This robot arm - programmed by apprentices Nathan Bailey and Matthew Williams - wrote ‘Welcome to the AMRC Training Centre’ before rubbing it out.

It was one of several moments of wonder for the Duke of York when he toured the facility - part of the Advanced Manufacturing Research Centre - after performing the official opening.

He said: “I’m blown away by the commitment of everybody here to what is the future.

“I wish all of you apprentices who are going through this every success. ”

During the tour, His Royal Highness was shown how the centre combines state-of-the-art educational facilities with production-class manufacturing equipment.

The Duke, an active supporter of expanding access to apprenticeships, also met some of the Catcliffe centre’s 260 current trainees, their employers and staff.

It will eventually provide advanced apprentice training for 750 young people aged 16 and upwards.
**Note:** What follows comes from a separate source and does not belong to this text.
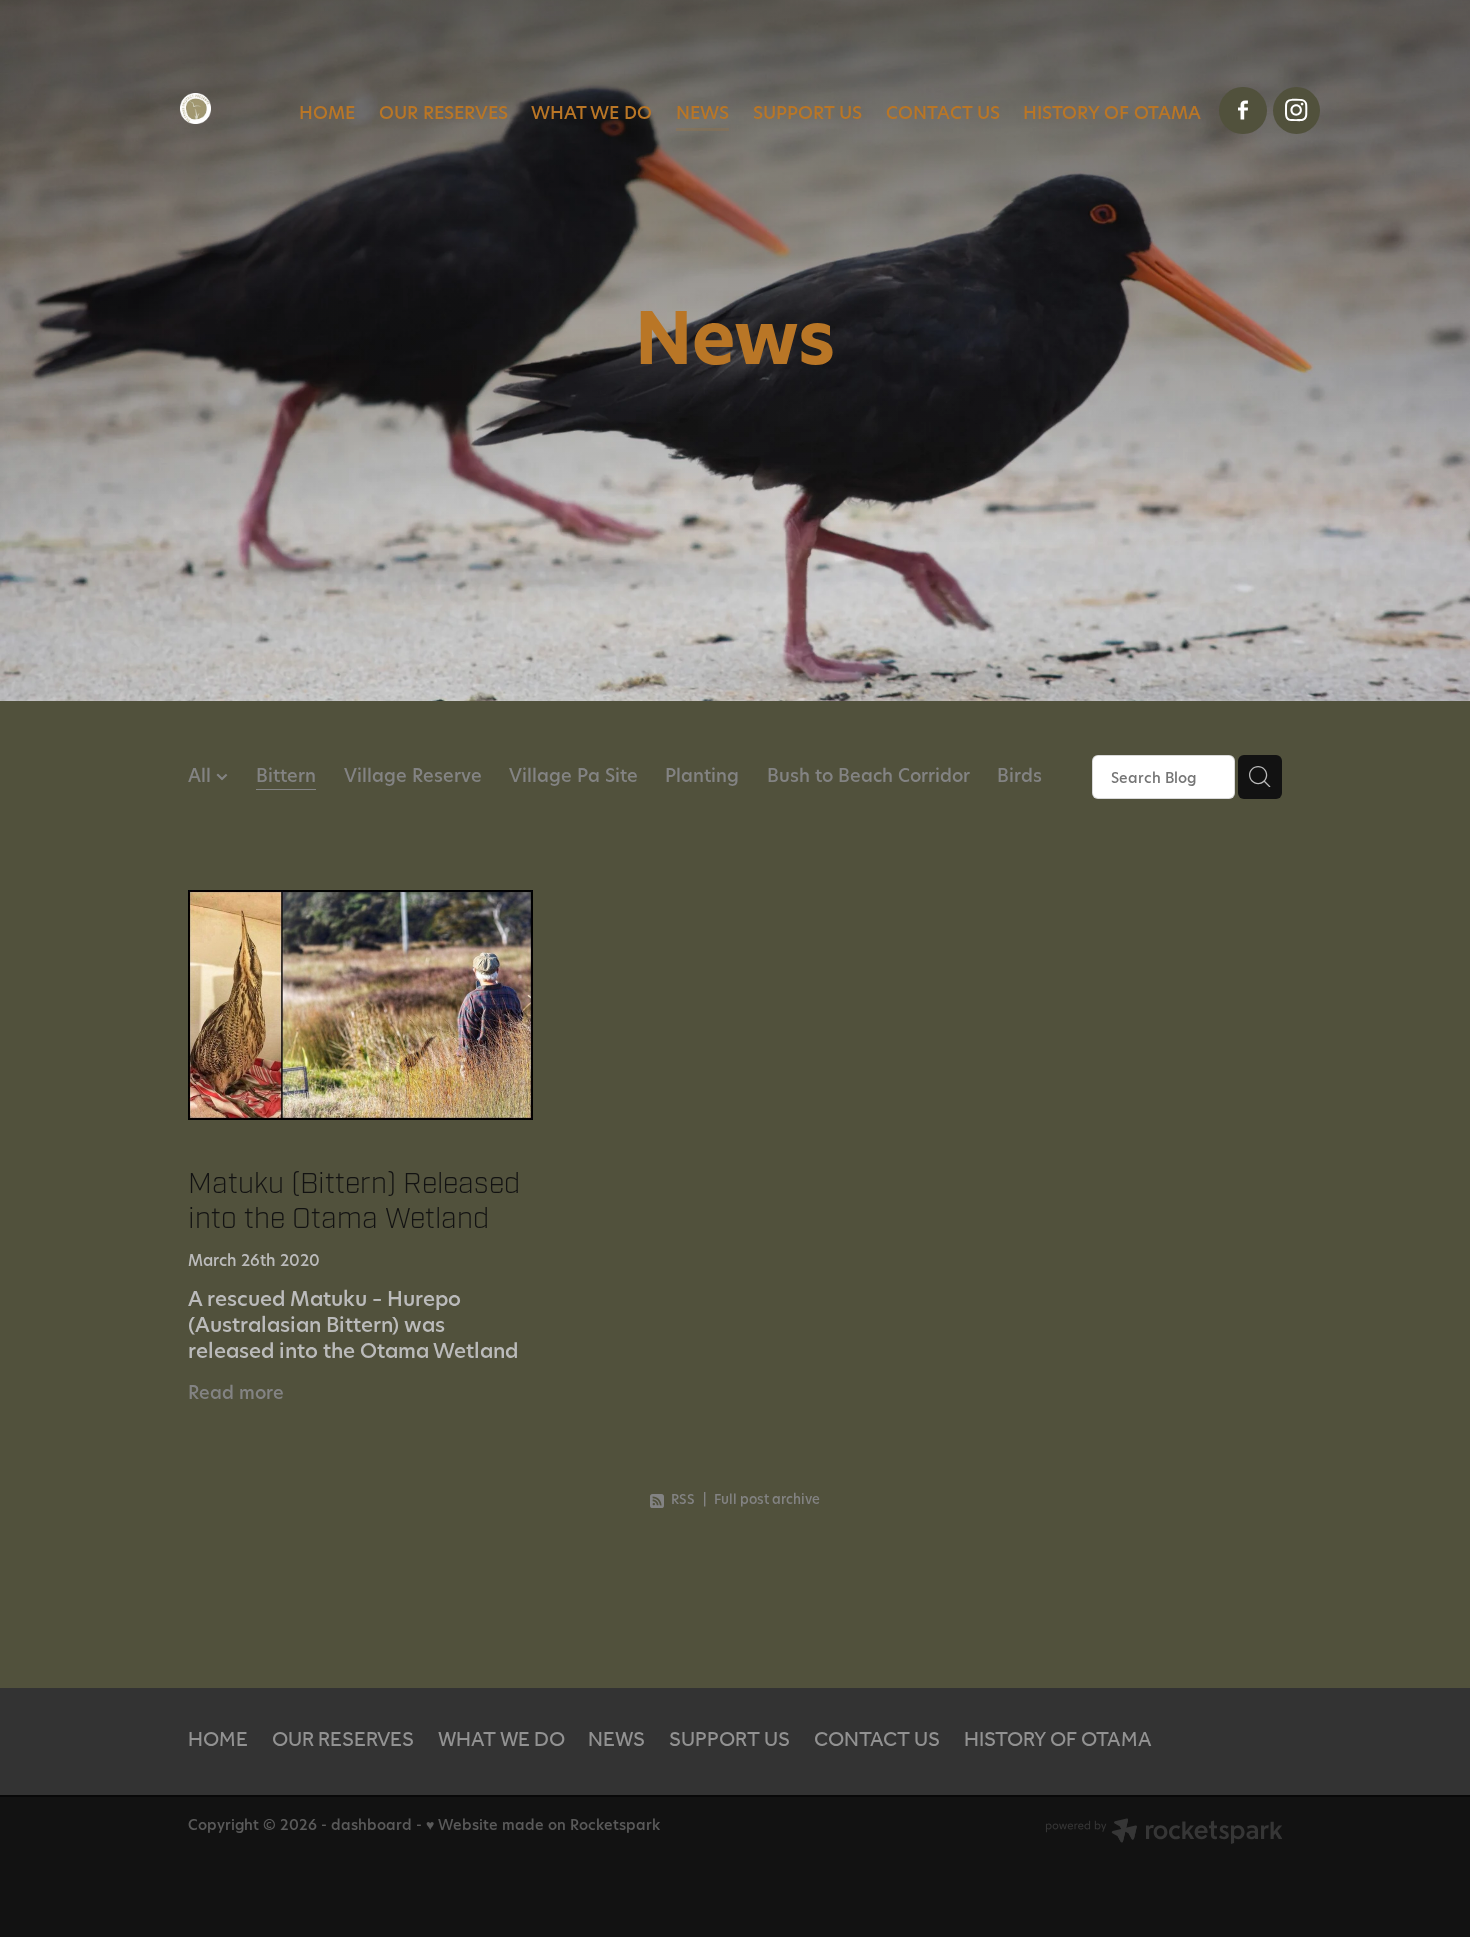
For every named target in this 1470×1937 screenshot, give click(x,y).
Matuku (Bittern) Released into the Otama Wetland (354, 1200)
Apprentices can go on to qualifications up to doctorate and MBA level, thanks to the centre’s links with both Sheffield universities.

Apprentices come from a wide range of manufacturers with operations in Sheffield city region including Tata Steel, Rolls-Royce, Sheffield Forgemasters, AESSEAL, MTL Group and Newburgh Engineering, in addition to the Sheffield University-owned AMRC itself.

Vice-Chancellor Prof Sir Keith Burnett said: “His Royal Highness has supported the work of our engineers and member companies every step of the way.

“We know he takes personal satisfaction in seeing how our research is being applied within UK companies, helping them to compete for business around the world.

“The Duke has also always been aware that this work is about more than products, it is about the skills and jobs which offer opportunity to young people and which change their lives.”

Director of Training, Alison Bettac, added: “We have shown the blueprint for developing the vocational education and skills British manufacturing needs.

“And a route into further and higher education.”